TASKS FOR THIS EXERCISE:
- 1) In the passage about the 1991 radio station explosion, what did the note left with the dynamite say?
- 2) Resume the passage about the 1991 radio station explosion after its final sentence.

DOCUMENT TEXT:

On January 28, 1991, past 1 a.m., an explosion occurred at the station's compound, damaging glass windows and ceiling inside the building, as well as four nearby houses; and slightly injuring an employee. According to the police, unidentified men aboard a motorized tricycle left dynamite along with a note with message purportedly supporting Iraqi president Saddam Hussein—"Long Live Saddam, Criminal Bush"—believed to mislead investigators. The station manager reported that the station had received some threats from unknown groups through phone calls, as it aired commentaries concerning both issues in the locality and the Gulf War based on reports from news sources, particularly Voice of America and Radio Baghdad; but not towards Muslims and Iraqis in the city. The incident, along with another which was happened almost two hours later at another radio station in Kidapawan, Cotabato, was believed related to the war.

ENTRIES SHOWN:
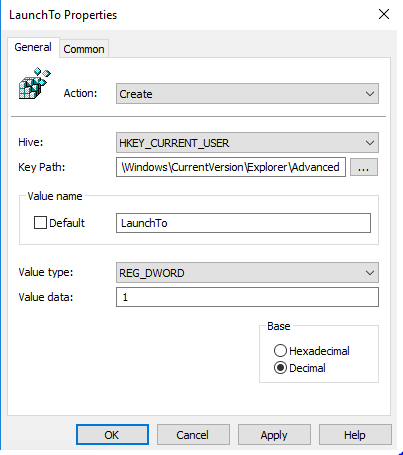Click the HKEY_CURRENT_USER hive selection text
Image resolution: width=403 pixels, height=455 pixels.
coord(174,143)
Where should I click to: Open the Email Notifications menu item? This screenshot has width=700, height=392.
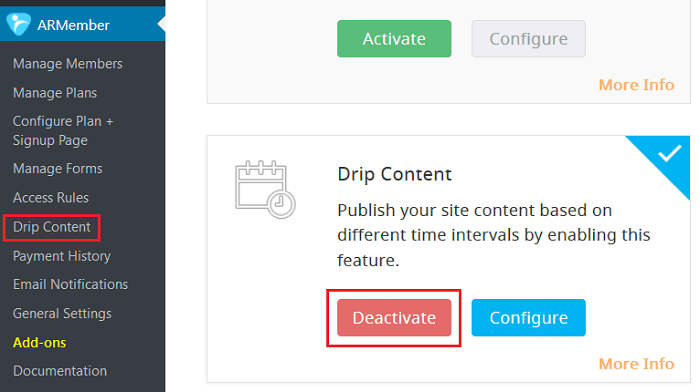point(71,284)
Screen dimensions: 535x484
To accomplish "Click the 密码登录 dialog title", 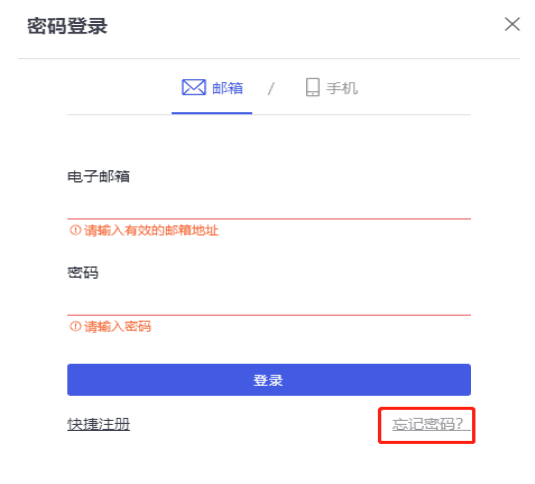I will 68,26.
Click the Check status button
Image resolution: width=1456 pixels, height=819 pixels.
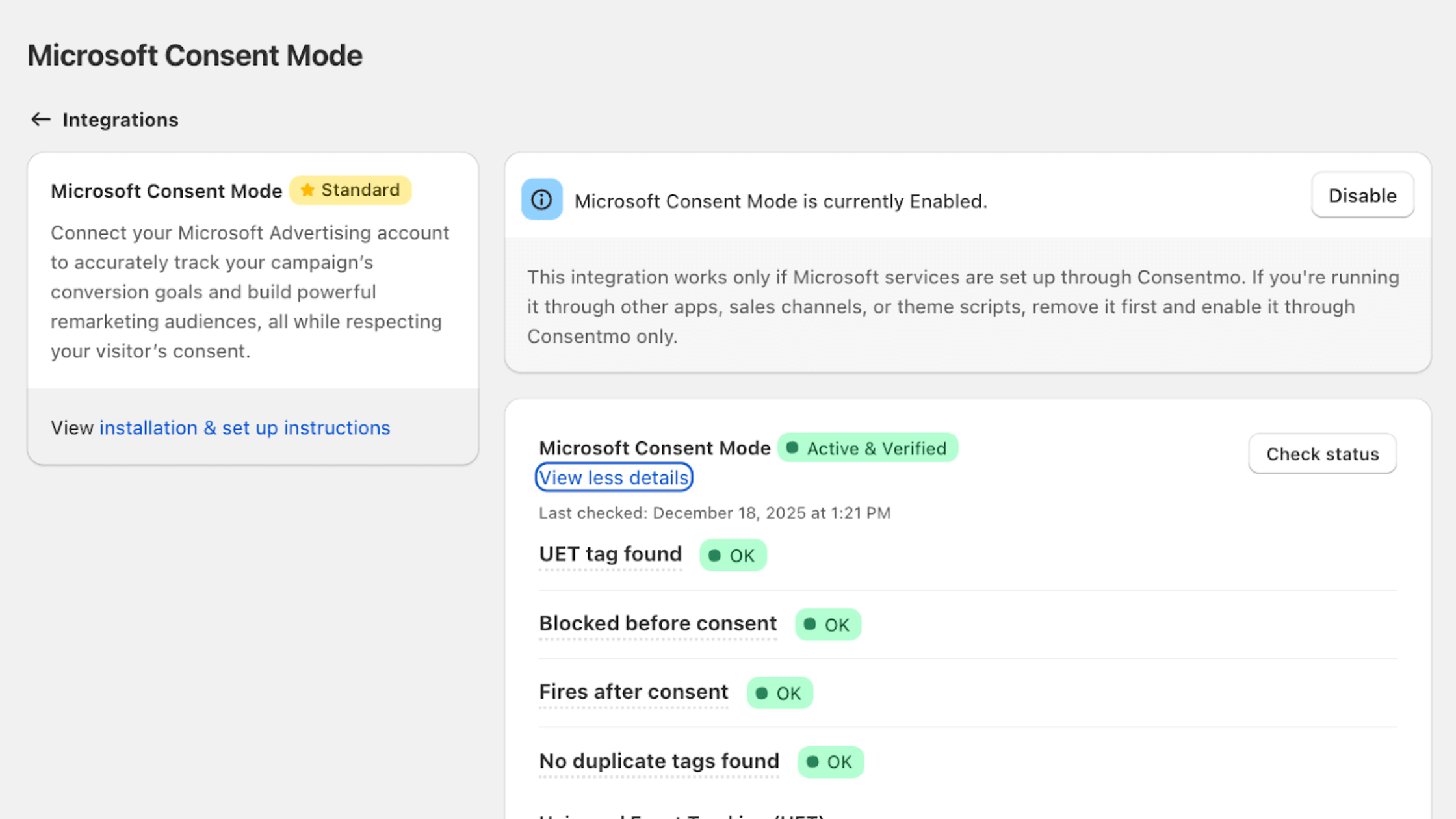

--

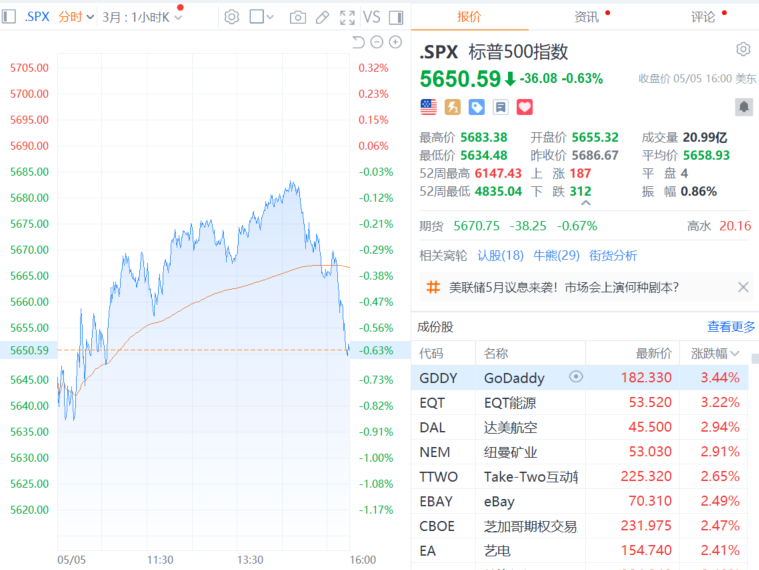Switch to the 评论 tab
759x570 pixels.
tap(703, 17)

SOLVED TASKS:
- 1) "Long Live Saddam, Criminal Bush"

- 2)
On February 11, 2004, Ruel Endrinal, one of the station's blocktimers who had been also a publisher of the Bicol Metro News and a critic of a provincial governor, was assassinated by two gunmen as he was on his way to work for his early morning program.

On November 21, 2005, a telephone conversation between a morning program host and a National Food Authority official was inadvertently broadcast live after the latter's interview. The former, reportedly failed to turn off the microphone in the booth, tried to extort cash from the official; but later denied the allegation.